#### What this task involves
Rewrite all of the material below with every "icon" changed to "symbol" and nothing else altered, leaving the pictures out of your answer.

Part of a data file:
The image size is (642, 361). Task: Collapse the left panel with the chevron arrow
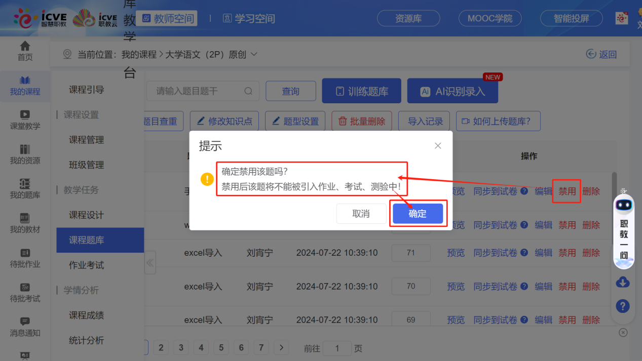pyautogui.click(x=149, y=263)
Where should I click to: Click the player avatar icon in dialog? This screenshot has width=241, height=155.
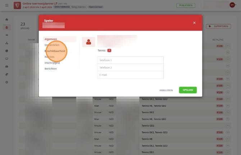pyautogui.click(x=88, y=42)
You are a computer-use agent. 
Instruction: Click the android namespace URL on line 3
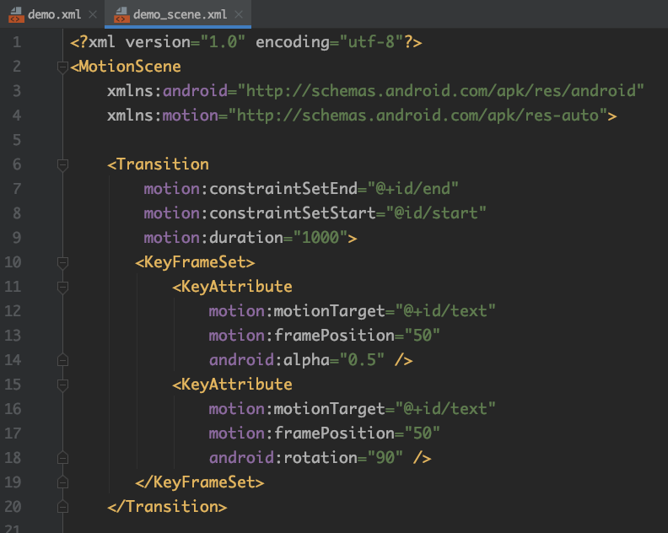pyautogui.click(x=440, y=91)
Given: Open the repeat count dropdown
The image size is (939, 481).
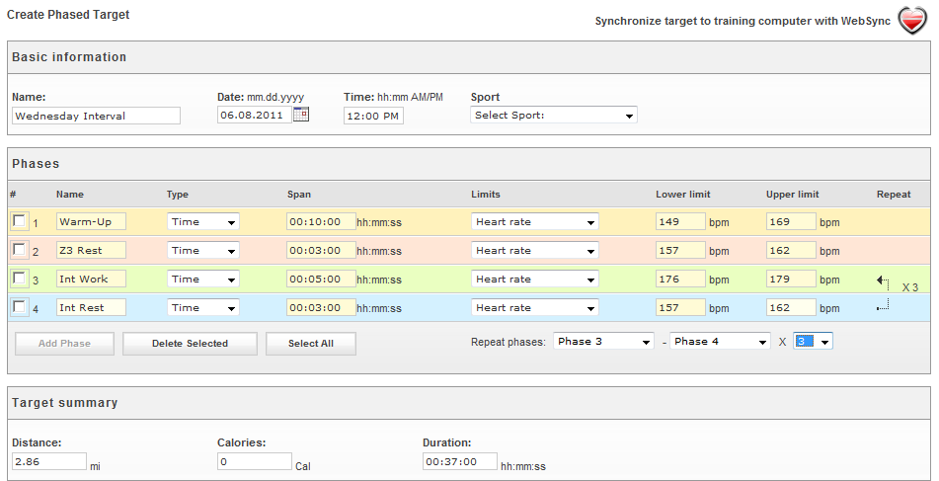Looking at the screenshot, I should 813,342.
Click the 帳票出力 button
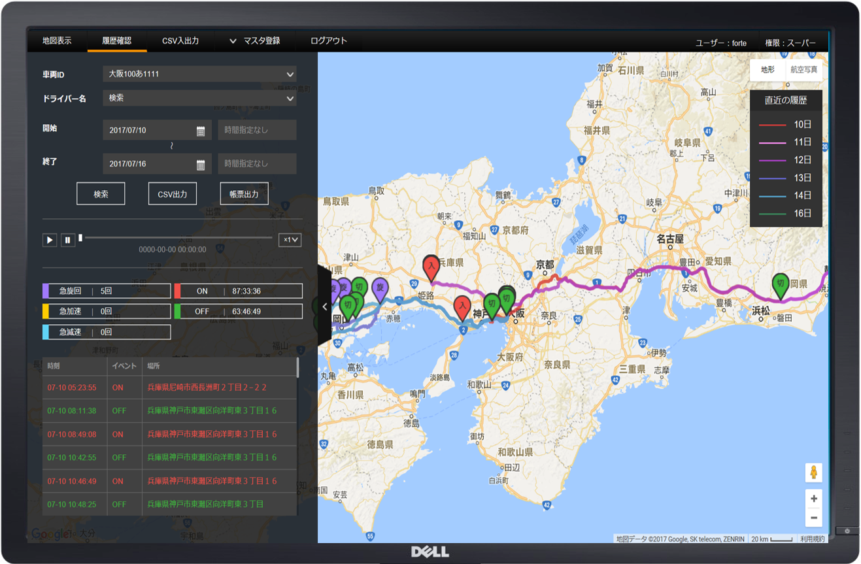861x564 pixels. point(244,194)
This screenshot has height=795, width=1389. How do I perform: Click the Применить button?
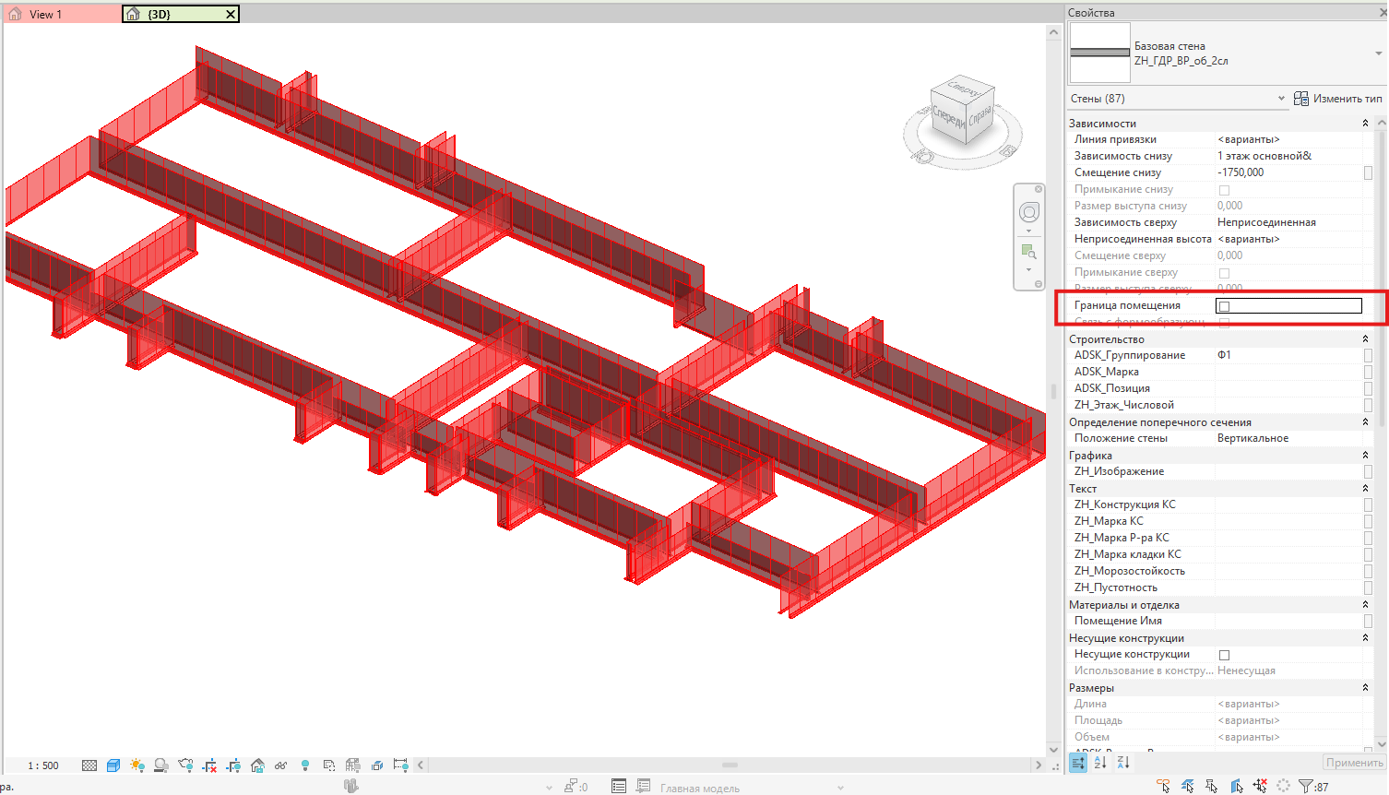tap(1354, 763)
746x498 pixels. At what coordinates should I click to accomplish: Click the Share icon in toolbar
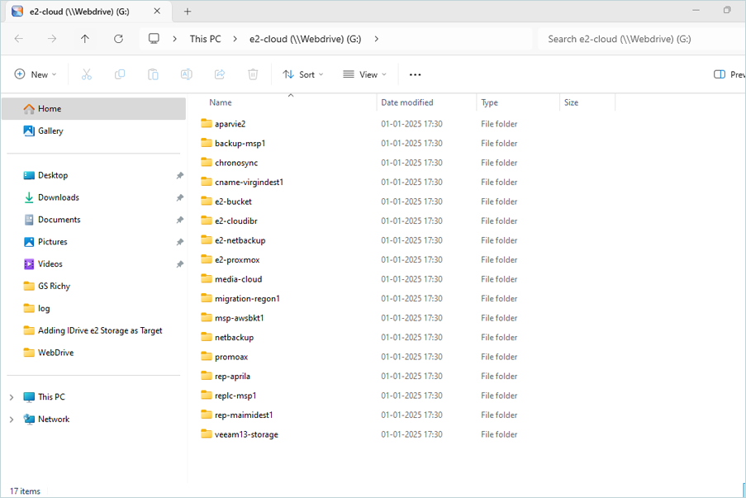click(x=220, y=74)
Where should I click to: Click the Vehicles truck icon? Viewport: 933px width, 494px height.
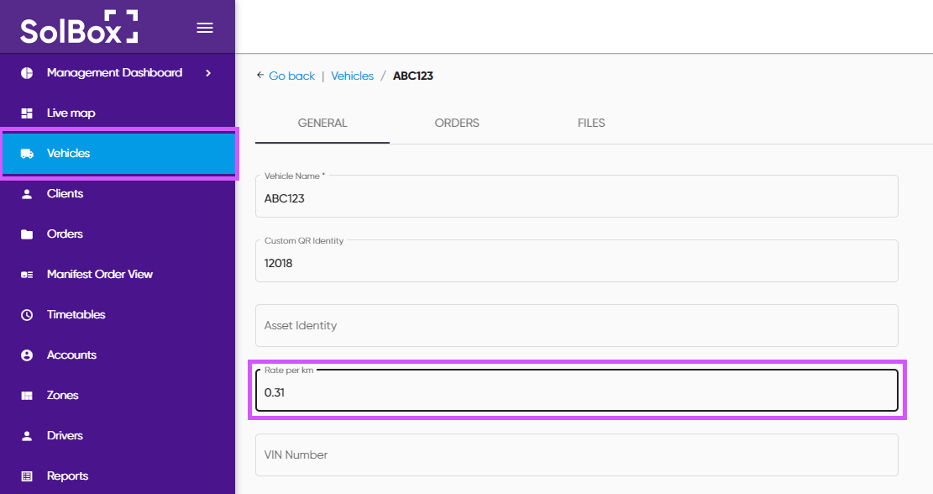pyautogui.click(x=27, y=154)
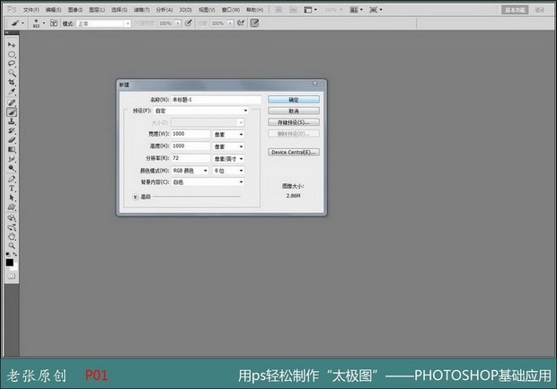Open the width unit 像素 dropdown
557x389 pixels.
[228, 134]
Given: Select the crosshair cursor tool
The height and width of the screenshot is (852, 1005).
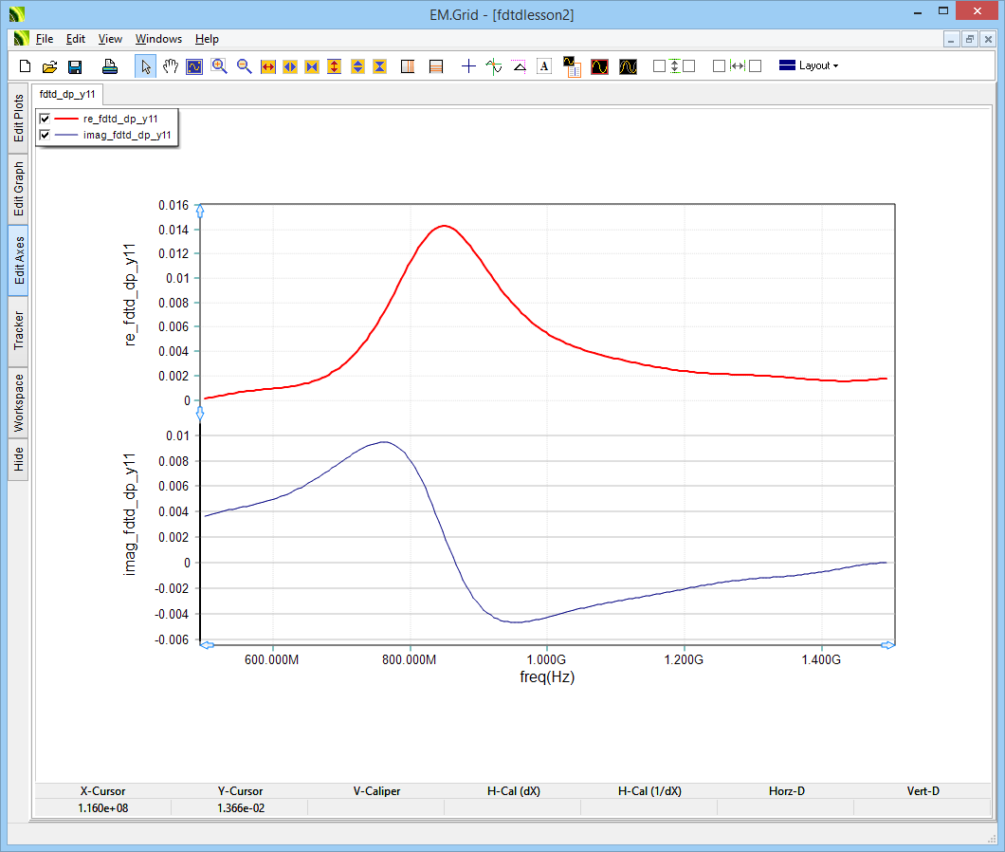Looking at the screenshot, I should click(x=468, y=66).
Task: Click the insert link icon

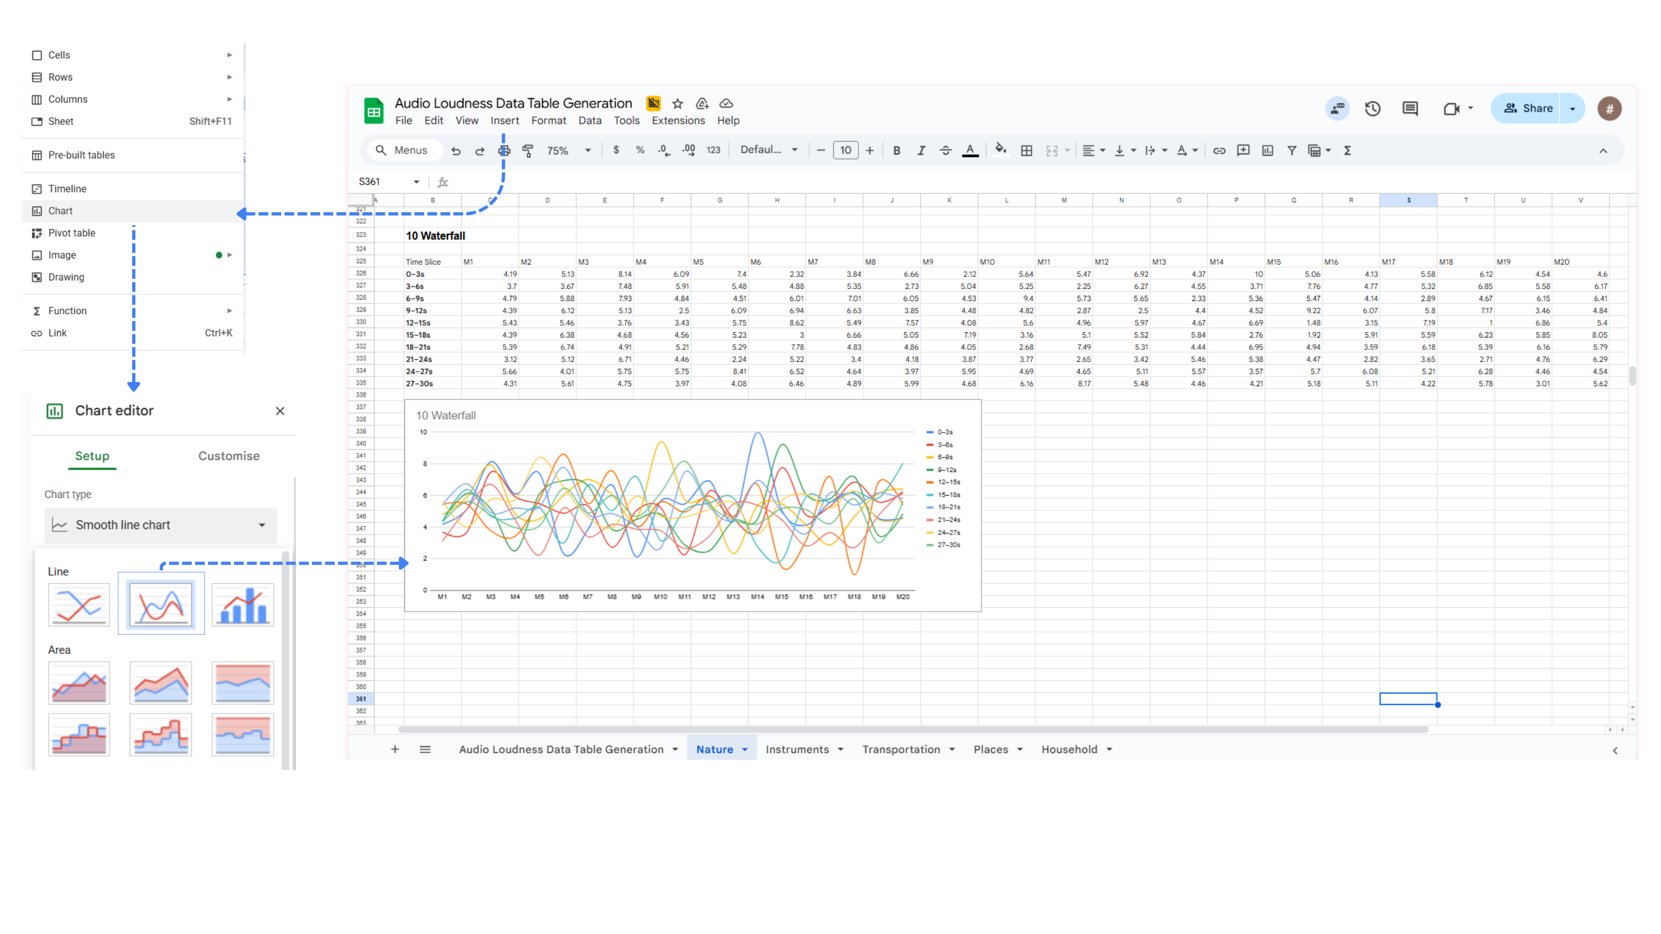Action: click(1219, 151)
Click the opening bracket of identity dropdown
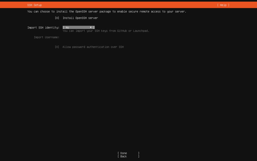The image size is (257, 161). tap(63, 27)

#### Problem solution
The image size is (642, 361). Task: Collapse the left panel with the chevron arrow
pyautogui.click(x=149, y=263)
Where should I click to: Click the player avatar symbol in dialog? This screenshot has width=241, height=155.
pyautogui.click(x=88, y=42)
You are a computer-use agent. 
Instruction: Click the android namespace URL on line 3
pyautogui.click(x=440, y=91)
Given: Open the repeat count dropdown
The image size is (939, 481).
Looking at the screenshot, I should 813,342.
Click the 帳票出力 button
861x564 pixels. point(244,194)
This screenshot has height=795, width=1389. How do I perform: Click the Применить button?
tap(1354, 763)
746x498 pixels. At what coordinates should I click to accomplish: Click the Share symbol in toolbar
click(x=220, y=74)
Where should I click to: Click the Vehicles truck symbol? Viewport: 933px width, 494px height.
pyautogui.click(x=27, y=154)
Open the width unit 像素 dropdown
557x389 pixels.
[228, 134]
Given: Select the crosshair cursor tool
The height and width of the screenshot is (852, 1005).
Looking at the screenshot, I should click(x=468, y=66).
Task: Click the insert link symbol

Action: click(1219, 151)
Click the opening bracket of identity dropdown
The image size is (257, 161). tap(63, 27)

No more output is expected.